Comparison of plasma biomarkers with dietary assessment methods for fruit and vegetable intake.Eur J Clin Nutr 2003; 57(8):988-98EJ
To assess the variability and validity of plasma-based biomarkers of antioxidant vitamin, and fruit and vegetable intake.
Leeds, Wakefield, Huddersfield and Bradford, England.
A total of 54 free-living, nonsmoking women recruited from participants of the UK Women's Cohort Study (UKWCS).
Two fasting blood samples were taken at two time points, 18 months apart. A 4-day food diary was completed prior to the first blood sample and a 24-h recall was conducted at the time of the second blood collection. All blood samples were analysed for ascorbic acid and four carotenoids. Associations between antioxidant vitamin intake from all food sources and supplements, as well as fruit and vegetable intake, and plasma levels of the antioxidant vitamins were assessed.
Using the 4-day diary, positive associations were found between micronutrient intake from all food sources and plasma concentrations of ascorbic acid (P<0.01) and beta-carotene (P<0.01). No associations were seen between plasma micronutrient levels and specifically fruit and vegetable intakes. In general, associations between plasma levels and intakes assessed by the 24-h recall were less marked than those based on the 4-day diary.

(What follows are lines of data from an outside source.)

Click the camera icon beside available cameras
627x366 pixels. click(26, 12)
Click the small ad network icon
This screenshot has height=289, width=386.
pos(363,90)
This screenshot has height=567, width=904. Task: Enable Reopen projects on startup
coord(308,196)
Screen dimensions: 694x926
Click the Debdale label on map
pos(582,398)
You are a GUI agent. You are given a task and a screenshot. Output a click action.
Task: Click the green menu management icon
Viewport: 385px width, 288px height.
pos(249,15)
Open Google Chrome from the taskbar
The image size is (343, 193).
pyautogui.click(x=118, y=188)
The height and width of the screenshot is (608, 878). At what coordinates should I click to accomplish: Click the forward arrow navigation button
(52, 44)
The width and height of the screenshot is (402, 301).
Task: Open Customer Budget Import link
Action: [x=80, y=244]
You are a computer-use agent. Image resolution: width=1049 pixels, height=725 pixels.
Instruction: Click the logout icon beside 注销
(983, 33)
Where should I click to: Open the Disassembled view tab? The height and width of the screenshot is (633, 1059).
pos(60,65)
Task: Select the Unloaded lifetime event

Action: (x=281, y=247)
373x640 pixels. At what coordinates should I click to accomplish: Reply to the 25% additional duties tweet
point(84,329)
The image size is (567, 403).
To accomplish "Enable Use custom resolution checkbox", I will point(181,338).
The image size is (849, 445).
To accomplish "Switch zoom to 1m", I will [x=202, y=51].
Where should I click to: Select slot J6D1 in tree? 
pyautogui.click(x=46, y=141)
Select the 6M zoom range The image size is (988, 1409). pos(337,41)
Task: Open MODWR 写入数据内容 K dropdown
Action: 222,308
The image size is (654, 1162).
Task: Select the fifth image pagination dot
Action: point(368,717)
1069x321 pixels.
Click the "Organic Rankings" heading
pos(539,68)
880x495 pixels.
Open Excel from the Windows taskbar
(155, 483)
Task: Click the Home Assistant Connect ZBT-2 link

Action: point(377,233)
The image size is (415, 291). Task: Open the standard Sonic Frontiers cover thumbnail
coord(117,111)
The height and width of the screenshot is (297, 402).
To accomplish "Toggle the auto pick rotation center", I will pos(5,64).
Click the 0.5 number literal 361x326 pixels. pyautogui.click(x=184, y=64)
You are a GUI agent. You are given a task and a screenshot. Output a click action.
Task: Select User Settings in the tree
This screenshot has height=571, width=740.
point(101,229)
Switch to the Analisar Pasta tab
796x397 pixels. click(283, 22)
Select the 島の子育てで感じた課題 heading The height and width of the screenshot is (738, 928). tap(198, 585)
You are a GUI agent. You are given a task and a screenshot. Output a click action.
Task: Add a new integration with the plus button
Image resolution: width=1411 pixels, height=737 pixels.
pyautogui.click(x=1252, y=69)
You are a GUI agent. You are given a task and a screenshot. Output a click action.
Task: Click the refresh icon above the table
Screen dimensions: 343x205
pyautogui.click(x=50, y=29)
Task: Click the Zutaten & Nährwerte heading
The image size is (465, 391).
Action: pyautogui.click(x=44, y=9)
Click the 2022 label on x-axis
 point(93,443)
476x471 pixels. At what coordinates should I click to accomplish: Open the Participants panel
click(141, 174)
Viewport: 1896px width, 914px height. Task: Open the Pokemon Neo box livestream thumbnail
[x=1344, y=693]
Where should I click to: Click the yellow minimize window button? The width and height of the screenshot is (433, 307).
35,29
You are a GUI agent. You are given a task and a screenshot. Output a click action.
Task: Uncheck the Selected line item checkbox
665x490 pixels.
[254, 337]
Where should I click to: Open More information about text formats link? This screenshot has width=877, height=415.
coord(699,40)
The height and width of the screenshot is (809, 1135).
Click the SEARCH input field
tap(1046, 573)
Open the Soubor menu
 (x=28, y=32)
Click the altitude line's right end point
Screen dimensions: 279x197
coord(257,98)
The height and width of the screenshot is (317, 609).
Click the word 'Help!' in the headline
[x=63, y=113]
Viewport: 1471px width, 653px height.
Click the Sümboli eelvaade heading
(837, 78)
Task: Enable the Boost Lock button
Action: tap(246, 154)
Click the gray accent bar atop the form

Plasma ascorbic acid and beta-carotene are good indicators of previous vitamin C and beta-carotene intake, from all food sources. However, caution is required in extrapolating these results to include individual food groups, rich in these vitamins. The results imply that the practice of using plasma biomarkers simply as a proxy measure of dietary intake is not valid and emphasise that plasma biomarkers are not simply a reflection of dietary intake, but also of a number of physiological processes. Biomarkers in nutrition epidemiological studies are however useful to measure nutrient status at the tissue level.